A saúde acabou sendo um dos pontos mais explorados por Paes, cuja gestão foi responsável por criar no Rio o programa das Clínicas da Família.
Crivella também descumpriu outras promessas de campanha. Uma delas foi a não-contratação de especialistas para as unidades de atenção básica —que contam apenas com médicos generalistas.
Crivella se elegeu com o discurso de que reduziria —ou até mesmo acabaria— com as filas nos hospitais e unidades de saúde.
Segundo a Agência Lupa, o tempo médio de espera nas UPAs (Unidades de Pronto Atendimento) e nos hospitais de emergência da cidade aumentou nos últimos quatro anos. Dados da secretaria indicam que um paciente esperava 30 minutos para ser atendido em 2017. Já em março passado, a demora chegou a 35 minutos.
Neste ano, com o governo mal avaliado, grupos de apoiadores chegaram a fazer mutirões para monitorar e intimidar o trabalho da imprensa na porta de hospitais. A ação era coordenada por meio de grupos de WhatsApp. O caso, que ficou conhecido como "Guardiões do Crivella", ainda está sob investigação.
Durante a campanha, Crivella rebateu as críticas relacionadas às políticas de saúde e enalteceu a construção de hospital de campanha destinado a pacientes com covid-19.
Situação fiscal
O mandato de Crivella, que acabará oficialmente em 31 de dezembro, também ficou marcado pelo congelamento do Tesouro no fim de 2019 —medida que suspendeu o 13º salário do funcionalismo e o pagamento de fornecedores.
O próprio Crivella admitiu em algumas oportunidades a gravidade da situação fiscal, sempre com o argumento de que teria herdado da gestão anterior um rombo nas contas públicas.
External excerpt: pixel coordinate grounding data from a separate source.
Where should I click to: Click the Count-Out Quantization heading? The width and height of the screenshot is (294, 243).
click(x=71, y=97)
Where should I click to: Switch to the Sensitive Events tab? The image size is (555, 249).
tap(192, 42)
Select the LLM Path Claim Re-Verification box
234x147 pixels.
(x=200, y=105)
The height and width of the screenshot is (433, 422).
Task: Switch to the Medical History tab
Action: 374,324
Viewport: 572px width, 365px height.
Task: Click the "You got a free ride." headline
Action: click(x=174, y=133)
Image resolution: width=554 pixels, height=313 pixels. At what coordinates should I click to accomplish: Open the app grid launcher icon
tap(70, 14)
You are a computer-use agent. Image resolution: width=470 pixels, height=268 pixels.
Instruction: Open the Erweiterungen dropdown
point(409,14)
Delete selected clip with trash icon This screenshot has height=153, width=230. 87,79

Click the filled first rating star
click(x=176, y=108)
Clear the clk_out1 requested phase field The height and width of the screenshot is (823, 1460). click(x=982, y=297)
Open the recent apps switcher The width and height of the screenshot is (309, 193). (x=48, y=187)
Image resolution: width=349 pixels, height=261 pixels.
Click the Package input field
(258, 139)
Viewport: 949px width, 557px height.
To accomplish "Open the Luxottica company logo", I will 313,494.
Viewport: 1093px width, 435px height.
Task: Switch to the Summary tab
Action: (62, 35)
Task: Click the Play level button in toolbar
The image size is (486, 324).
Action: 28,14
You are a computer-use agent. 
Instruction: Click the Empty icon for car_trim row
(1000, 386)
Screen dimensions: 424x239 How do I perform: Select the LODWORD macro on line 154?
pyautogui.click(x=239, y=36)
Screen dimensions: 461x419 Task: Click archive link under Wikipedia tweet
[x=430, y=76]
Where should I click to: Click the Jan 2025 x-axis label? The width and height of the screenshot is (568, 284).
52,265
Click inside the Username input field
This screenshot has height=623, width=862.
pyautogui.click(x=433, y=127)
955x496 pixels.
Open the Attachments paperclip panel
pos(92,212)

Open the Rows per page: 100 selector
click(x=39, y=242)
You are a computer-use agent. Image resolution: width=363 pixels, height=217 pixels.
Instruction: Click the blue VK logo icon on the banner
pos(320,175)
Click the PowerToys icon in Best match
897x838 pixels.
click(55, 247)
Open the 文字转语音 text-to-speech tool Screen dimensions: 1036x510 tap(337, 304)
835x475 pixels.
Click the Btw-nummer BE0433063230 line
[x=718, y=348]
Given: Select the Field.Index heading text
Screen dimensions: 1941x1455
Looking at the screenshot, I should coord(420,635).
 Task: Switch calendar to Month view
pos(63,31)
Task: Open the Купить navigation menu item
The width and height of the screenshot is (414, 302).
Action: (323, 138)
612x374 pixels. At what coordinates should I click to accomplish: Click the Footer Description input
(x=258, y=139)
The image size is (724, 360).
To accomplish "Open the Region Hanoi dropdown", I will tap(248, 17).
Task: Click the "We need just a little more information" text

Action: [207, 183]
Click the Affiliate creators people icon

Ele viajou a Brasília mais de uma vez para pedir ajuda ao presidente Jair Bolsonaro (sem partido) e ao ministro da Economia, Paulo Guedes.
De acordo com o TCM (Tribunal de Contas do Município), o Rio fechou 2019 com um déficit recorde de R$ 4 bilhões e gastou mais do que devia com pagamento de pessoal (despesas superiores a 54% da receita).
Com os impactos econômicos causados pela pandemia do coronavírus, há expectativa de que a prefeitura acabe 2020 com um endividamento ainda maior.
Pedágio na Linha Amarela
Sem uma grande marca para apresentar como o legado de sua gestão, Crivella buscou fazer do cancelamento do contrato de concessão da Linha Amarela, importante via expressa da capital, uma das bandeiras de sua empreitada eleitoral.
À época da cisão, em 2019, o prefeito usou retroescavadeiras e mandou derrubar as cancelas que impediam a passagem de veículos sem o pagamento de pedágio —imagens exibidas nas propagandas do candidato.
Durante a campanha, Crivella visitou a Linha Amarela, distribuiu panfletos no local e prometeu cobrar uma tarifa de R$ 4,30 em apenas um dos sentidos. Antes do rompimento do acordo entre a prefeitura e a concessionária Lamsa, o valor do pedágio era de R$ 7,50 na ida e na volta.